Radiomic analysis added further insights. Agreement between TNC and VNC was excellent for shape features, with more than 60% achieving an intraclass correlation coefficient (ICC) above 0.8. First-order and texture features showed only moderate consistency, with ICCs averaging 0.671 and 0.616 respectively. This indicates that while VNC can replicate the gross morphology of adrenal lesions, finer intensity and texture characteristics may not be reproduced with equal reliability.

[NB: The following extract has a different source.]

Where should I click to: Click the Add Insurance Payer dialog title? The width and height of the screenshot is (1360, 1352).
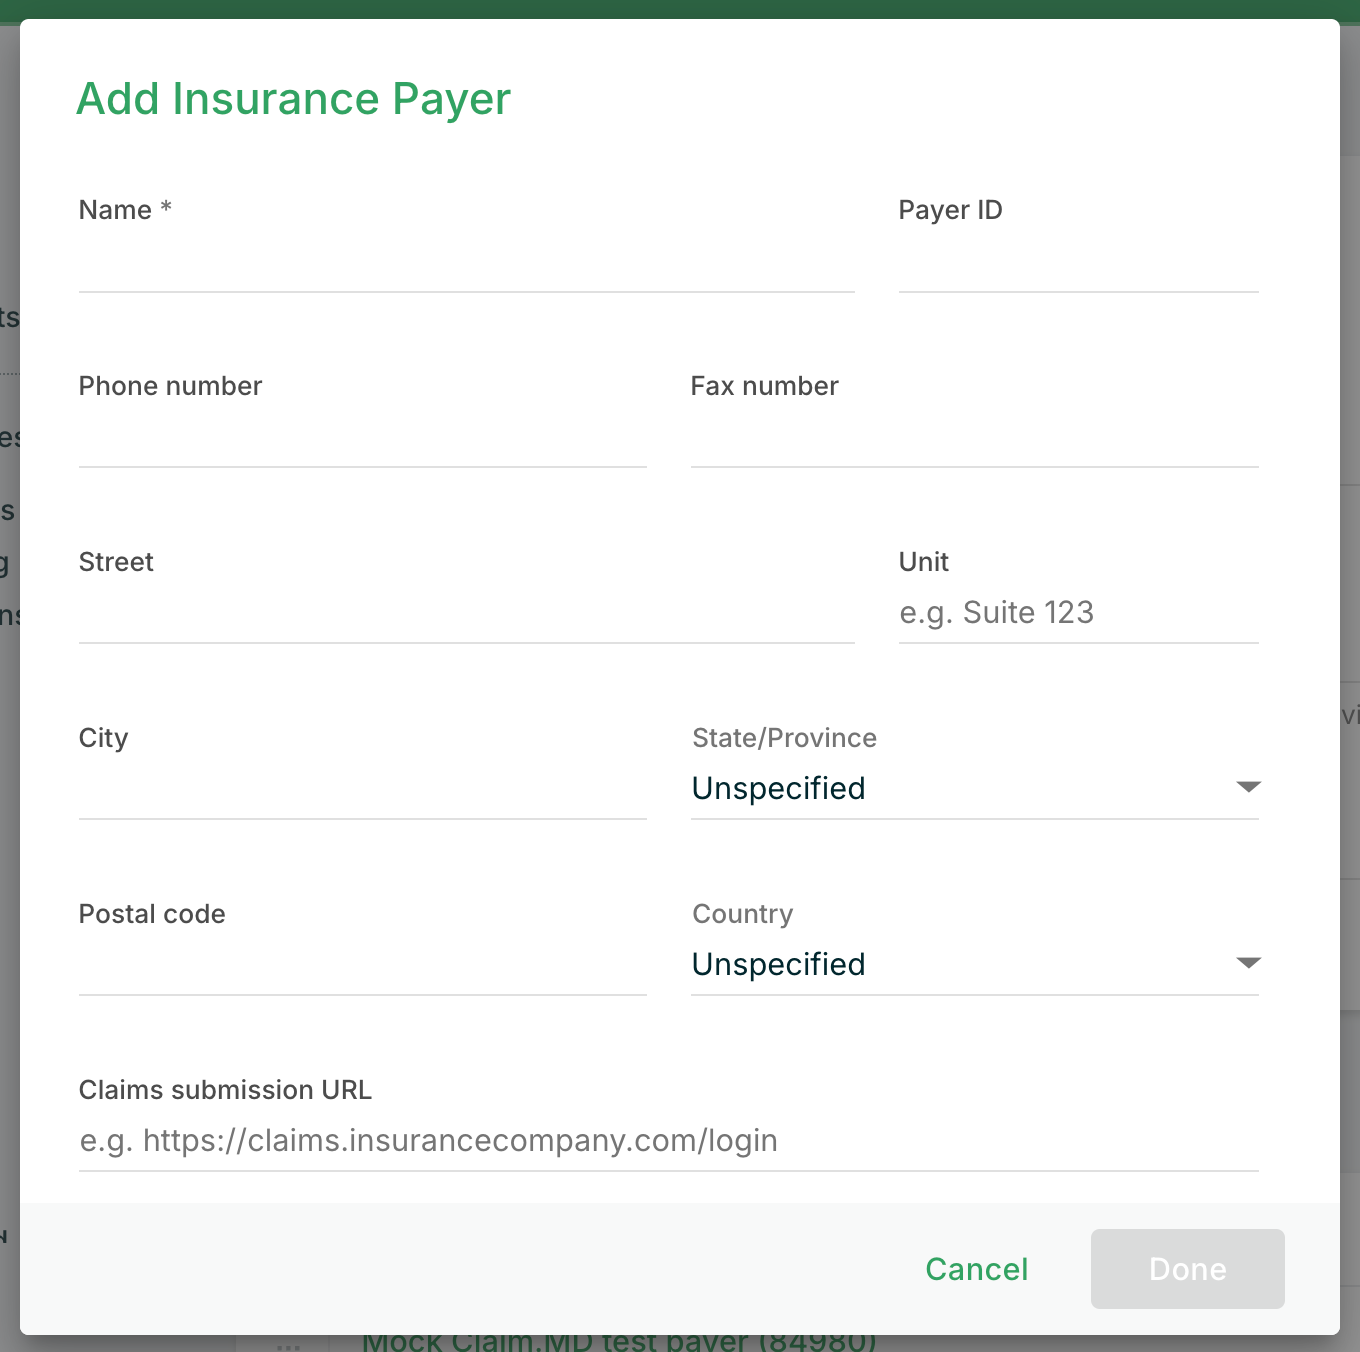point(294,99)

Thresholds and Diagnostic Accuracy
When comparing adenomas and non-adenomas, marked differences emerged in attenuation values across imaging types. Adenomas measured a mean of 7.8 HU on TNC but were substantially overestimated on VNCConv (18.7 HU) and VNCPC (16.4 HU). Non-adenomas showed higher baseline values, averaging 28.2 HU on TNC, 33.3 HU on VNCConv, and 31.1 HU on VNCPC. These shifts underline the need to adjust thresholds when interpreting VNC images.
True noncontrast imaging achieved the highest diagnostic performance, with an area under the curve (AUC) of 0.914 and an optimal threshold of 17 HU, producing 88% sensitivity and 82% specificity. VNCConv reached an AUC of 0.841, with an optimal cut-off of 26 HU yielding balanced sensitivity and specificity of 79%. VNCPC showed a similar AUC of 0.838, with 18 HU as the optimal threshold, achieving 62% sensitivity and 91% specificity. Importantly, the established 10 HU threshold performed poorly in VNC, reducing sensitivity to as low as 18%.
Proposed practical thresholds were therefore set higher: 25 HU for VNCConv and 20 HU for VNCPC. At these levels, sensitivities and specificities approached those of TNC, though not surpassing it. Stratification by lesion size revealed further nuances. Smaller lesions benefited most from VNC-based thresholds. Lesions under 10 mm achieved sensitivities and specificities exceeding 90% when using VNCPC at 20 HU. By contrast, performance declined in lesions over 15 mm, where accuracy dropped to 56%. This indicates that VNC imaging is particularly reliable in small-volume disease, but less so in larger masses where heterogeneity may confound attenuation values.
Clinical Implications and Efficiency
The findings carry clear clinical implications. Many adrenal lesions are discovered incidentally on single-phase contrast-enhanced CT, where no true noncontrast data are available. In such cases, VNC imaging generated from PCCT offers a practical solution, avoiding repeat scans and reducing both radiation exposure and healthcare costs. Adjusted thresholds of 25 HU for VNCConv and 20 HU for VNCPC provide clinicians with guidance on interpreting these reconstructions more reliably than relying on the conventional 10 HU rule.
From a workflow perspective, the observation that 2D single-slice attenuation correlates well with 3D volumetric measurements has important efficiency benefits. Radiologists can obtain clinically relevant values without extensive segmentation, saving time and resources. Radiomic analysis also highlights the strengths and limitations of VNC. While shape features are preserved with high fidelity, variability in texture and first-order features suggests that VNC should be interpreted with caution when more complex radiomic modelling is required.
The study also found that lesion size itself was not significantly different between adenomas and non-adenomas, limiting its value as a discriminating parameter. Size thresholds performed poorly, with AUC values around 0.59. This underscores the central role of attenuation thresholds in adrenal imaging, whether measured on TNC or VNC images.
Photon-counting CT expands the possibilities of adrenal imaging by enabling reliable virtual noncontrast reconstruction. While VNC overestimates attenuation compared with true noncontrast images, adjusted thresholds improve diagnostic accuracy. With values of 25 HU for VNCConv and 20 HU for VNCPC, clinicians can more accurately distinguish adenomas from other adrenal lesions, particularly in smaller lesions where diagnostic accuracy is highest. True noncontrast imaging remains the gold standard, but in routine clinical practice, VNC reconstructions offer a valuable alternative, reducing the need for additional scans and minimising radiation exposure. Adapting to these new thresholds will be key to maximising the benefits of photon-counting CT in adrenal lesion management.